Marie stand ihr so viel näher als Isolde. Marie war das Weib, das die Wege ging, die sie selbst gegangen war.
Sie konnte Maries Leben mitleben. Marie brauchte garnichts zu sagen. „Das ist nu ma’ so, ja, siehst du — das ist nu ma’ so.“ Das konnte sie immer von Mama hören, wenn sie nur den Mund aufthat, um Mama etwas zu klagen oder zu erzählen.
Mama wußte alles immer schon im voraus.
Sie sah gewissermaßen behaglich zu, wie Marie das Martyrium des jungen Weibes trug, die Extasen des jungen Weibes.
Die Extasen hatten bei Mama nie eine große Rolle gespielt.
Schwere Entbindungen, lange, qualvolle Schwächezustände, kranke Kinder, Geldsorgen, große Müdigkeit — weiter war ihr nicht viel in der Erinnerung hängen geblieben.

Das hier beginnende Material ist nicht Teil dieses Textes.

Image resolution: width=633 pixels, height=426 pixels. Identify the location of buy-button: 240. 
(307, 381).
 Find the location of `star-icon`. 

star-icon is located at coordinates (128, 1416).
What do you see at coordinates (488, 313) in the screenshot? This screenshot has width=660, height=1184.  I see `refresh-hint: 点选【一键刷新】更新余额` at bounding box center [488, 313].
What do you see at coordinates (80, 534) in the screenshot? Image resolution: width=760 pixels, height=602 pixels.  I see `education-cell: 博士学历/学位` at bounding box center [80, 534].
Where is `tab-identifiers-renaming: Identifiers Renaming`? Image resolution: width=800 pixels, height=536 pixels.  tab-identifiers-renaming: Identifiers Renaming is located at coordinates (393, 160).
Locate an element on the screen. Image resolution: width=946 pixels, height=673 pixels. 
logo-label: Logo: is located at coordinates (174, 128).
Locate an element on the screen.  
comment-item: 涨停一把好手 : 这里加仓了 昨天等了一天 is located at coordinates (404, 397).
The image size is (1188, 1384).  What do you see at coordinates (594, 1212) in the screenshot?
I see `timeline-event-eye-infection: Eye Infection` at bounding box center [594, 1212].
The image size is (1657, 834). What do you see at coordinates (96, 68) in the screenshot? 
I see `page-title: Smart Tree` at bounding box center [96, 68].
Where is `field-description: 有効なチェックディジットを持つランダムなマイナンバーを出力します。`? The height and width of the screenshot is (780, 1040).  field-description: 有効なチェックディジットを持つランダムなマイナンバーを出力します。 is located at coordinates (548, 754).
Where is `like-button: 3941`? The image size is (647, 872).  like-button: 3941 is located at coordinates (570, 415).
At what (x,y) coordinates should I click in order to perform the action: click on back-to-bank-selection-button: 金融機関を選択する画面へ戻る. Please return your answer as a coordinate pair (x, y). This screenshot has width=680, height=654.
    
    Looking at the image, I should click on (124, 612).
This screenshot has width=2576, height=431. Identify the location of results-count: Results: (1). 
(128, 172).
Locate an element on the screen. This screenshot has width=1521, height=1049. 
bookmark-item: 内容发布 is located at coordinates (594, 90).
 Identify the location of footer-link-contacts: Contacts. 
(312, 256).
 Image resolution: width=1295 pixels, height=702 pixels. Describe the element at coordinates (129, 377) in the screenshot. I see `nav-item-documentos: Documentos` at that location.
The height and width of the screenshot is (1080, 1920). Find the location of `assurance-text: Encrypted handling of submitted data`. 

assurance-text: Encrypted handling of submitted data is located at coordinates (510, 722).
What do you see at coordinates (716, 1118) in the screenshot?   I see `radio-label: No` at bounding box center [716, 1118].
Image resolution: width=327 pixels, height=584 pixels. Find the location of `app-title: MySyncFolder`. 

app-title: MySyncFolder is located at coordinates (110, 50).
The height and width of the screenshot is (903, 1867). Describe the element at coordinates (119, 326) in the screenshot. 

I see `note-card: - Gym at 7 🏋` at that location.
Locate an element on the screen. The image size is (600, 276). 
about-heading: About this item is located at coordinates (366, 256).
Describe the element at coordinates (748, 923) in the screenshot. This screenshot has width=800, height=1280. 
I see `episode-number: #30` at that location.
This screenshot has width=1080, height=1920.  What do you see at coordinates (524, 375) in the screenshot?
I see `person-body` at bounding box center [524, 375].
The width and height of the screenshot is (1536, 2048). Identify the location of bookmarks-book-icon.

Viel geduldiger als Marie war sie gewesen, dessen entsann sie sich — und das sagte sie auch Marien oftmals — und das kam davon, daß Marie doch nicht so selbstlos war, wie eine Frau sein müßte. Marie war eben auch Papas Tochter. Beide Töchter hatten leider etwas so Aufrührerisches, wenn gleich Marie nicht annähernd wie ihre jüngere Schwester. Aber heute noch konnte Marie ganz verzweifelt Mama um den Hals fallen, solcher Dinge halber, deretwegen eine Frau gar kein Wort verlieren darf, die sich von selbst verstehn. Die Frau hat sich eben nach dem Mann zu richten, und wie der ist, so ist er, und was der thut, das thut er.
Dafür ist er das Haupt der Familie.
Ja und das sagte denn Mama ihr tüchtig.
Das aber war gleichgiltig, Marie nahm nichts an und wenn Mama noch so recht hatte.